Why They Won't: Ex-GM Jacques Martin gambled and lost in not trading Bouwmeester at the trade deadline. And while they did get Leopold in return, they could have had much more.

This team's bread and butter is defense, and at least on paper, they're worse off in that department than they were last year when they missed the playoffs. Florida may not have taken a step back, but too many teams took steps forward for them to survive.


Tampa Bay Lightning

Why They Will: At the beginning of last year, everybody talked about how great the Lightning were going to be thanks to all the personnel changes. Well that obviously didn't work out as planned.

But Tampa has learned from their mistakes and accepted that they need a defense to compete. In comes prized free agent Mattias Ohland and bluechip prospect Victor Hedman. Joining them are solid depth defensemen Matt Walker and Kurtis Foster who were picked up at a steal.

Put them with the incumbent Andrej Meszaros, Paul Ranger, and Lukas Krajicek, and suddenly Tampa has a very good looking blueline. Good enough to get them back to the dance.

Why They Won't: The defense is improved, and that was a drastic need that management addressed (279 GA, third worst overall) but why does everybody forget how poor this team was offensively.

People see names like Vincent Lecavalier, Martin St. Louis, Steven Stamkos, and Ryan Malone instead of the results, which was a measly 210 goals (5th worst overall).

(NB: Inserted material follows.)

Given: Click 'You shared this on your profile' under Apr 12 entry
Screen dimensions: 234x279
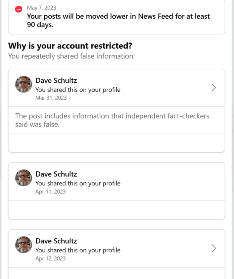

Learn your lesson from last season and ignore all those guaranteeing you a vastly improved team, because the Lightning will once again be on the outside looking in.


Washington Capitals

Why They Will: Fresh off a second-round exit to eventual cup winner Pittsburgh, the Caps are hungry and looking to learn from their playoff experience. Washington was an offensive juggernaut last season, led by the explosive play of Rocket Richard winner Alex Ovechkin and Mike Green, who led all defensemen in scoring.

Nicklas Backstrom and Alexander Semin round out the high-end talent, while role players like Brooks Laich, David Steckel, and Tom Poti help fill out an admittedly top-heavy team. As last year, watch for Bruce Boudreau to let his guys fly.

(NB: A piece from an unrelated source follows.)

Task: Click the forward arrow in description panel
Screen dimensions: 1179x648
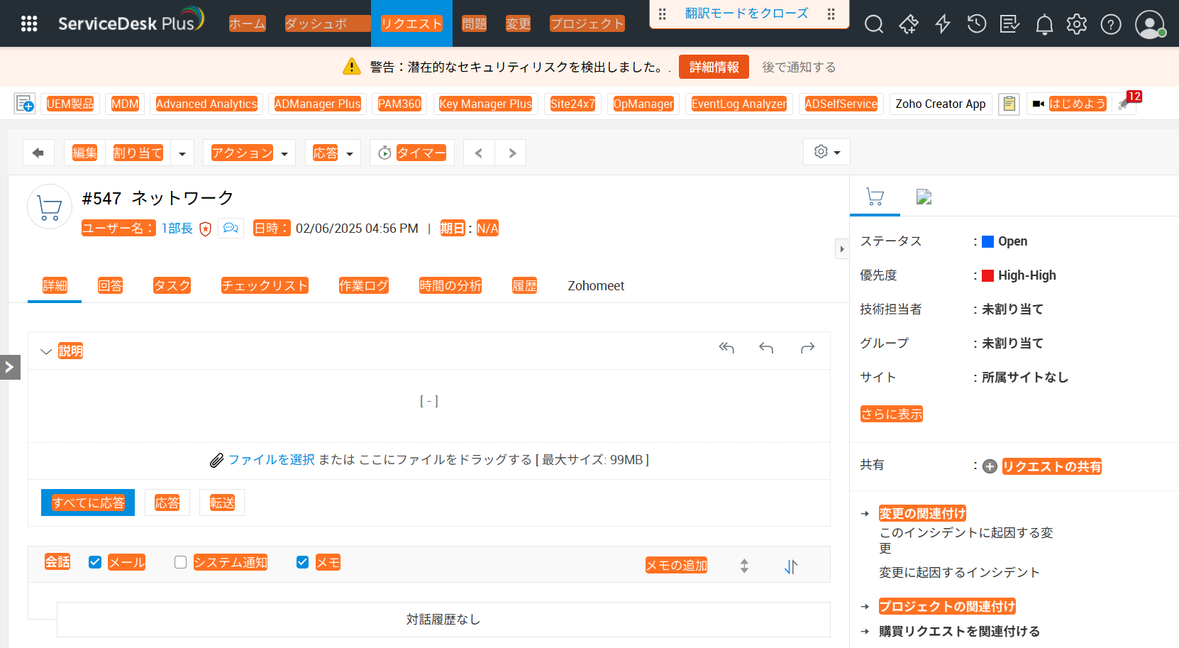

Equally as dangerous 5 on 5 as they were on the Eastern Conference leading PP, the question isn't whether this team is going to score on you, it's how many they want to score. 

Why They Won't: Yes this team can score, but the defense was unspectacular to say the least. Green is certainly an offensive dynamo, but his game in his own end is average.

In fact, behind Tom Poti, nobody really jumps out at you, and even Poti on most teams wouldn't be considered above a 3 or 4. Considering his physical style, what would happen to this team if, god forbid, Ovechkin goes down with an injury?

This is a team that needs to score to stay in games. Jose Theodore is a major question mark in net, putting up a very pedestrian .900 SP. While Simeon Varlamov played terrifically in the playoffs, that isn't a full season, so hanging your hopes on him might be a little much to ask.

A big factor is the loss of Sergei Federov, who really brought the young talent on this team together. While Mike Knuble will help fill the veteran void, Federov's leadership as well as his versatility will be greatly missed.